- _Work to be completed_
Output the line containing "Click Scene 1 in the edit bar" and each line after it through the end of the data, exactly as written, with pictures left out.

Exercise inputs below:

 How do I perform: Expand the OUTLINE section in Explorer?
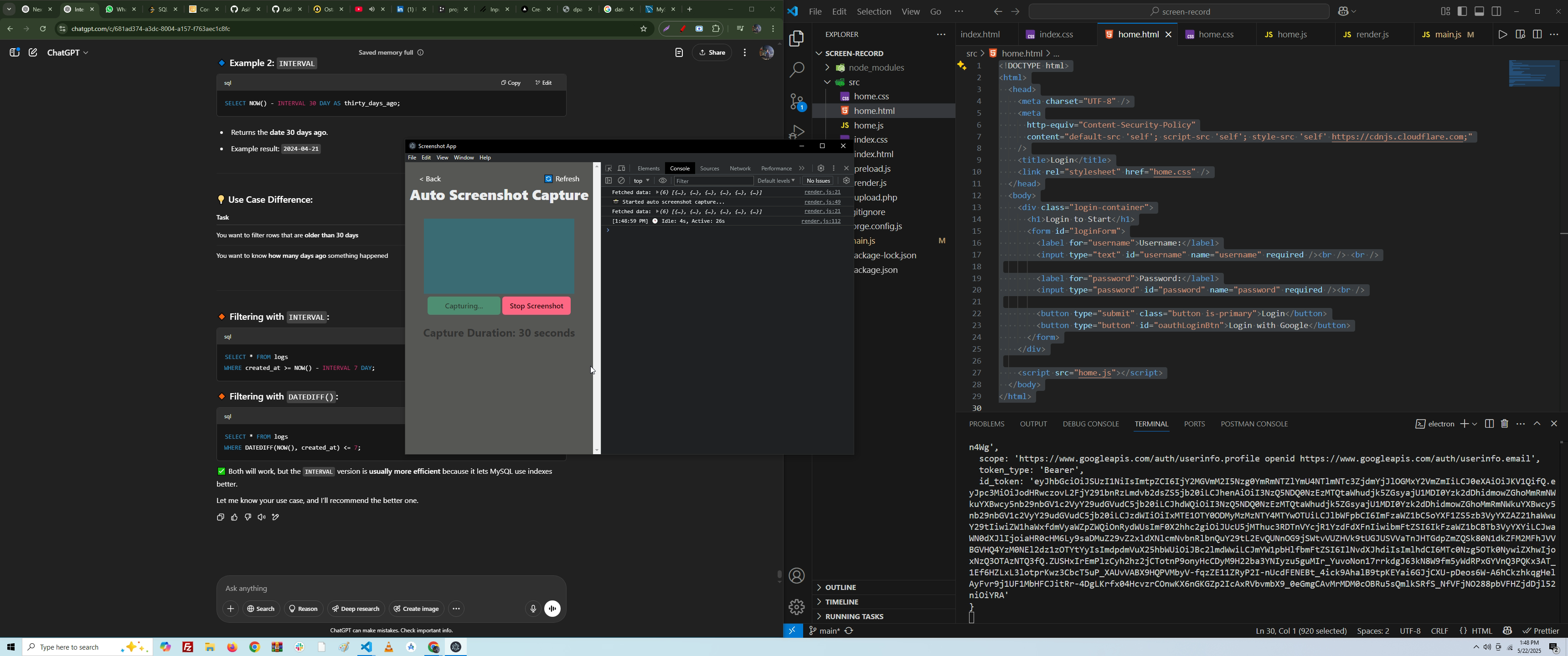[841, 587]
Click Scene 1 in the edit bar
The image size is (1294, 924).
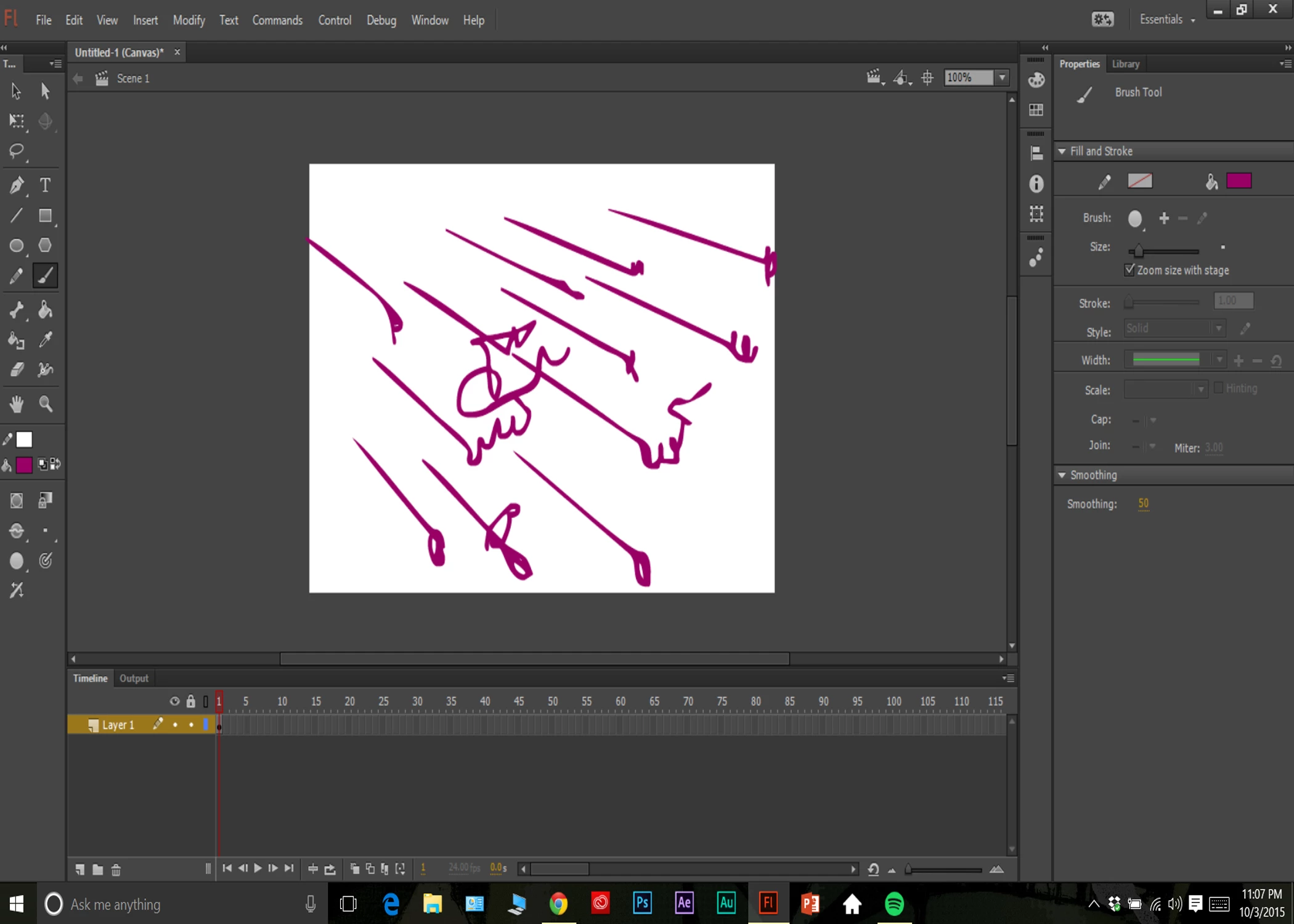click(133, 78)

End of Exercise inputs.

- _Exercise output_
Click Scene 1 in the edit bar
The image size is (1294, 924).
click(133, 78)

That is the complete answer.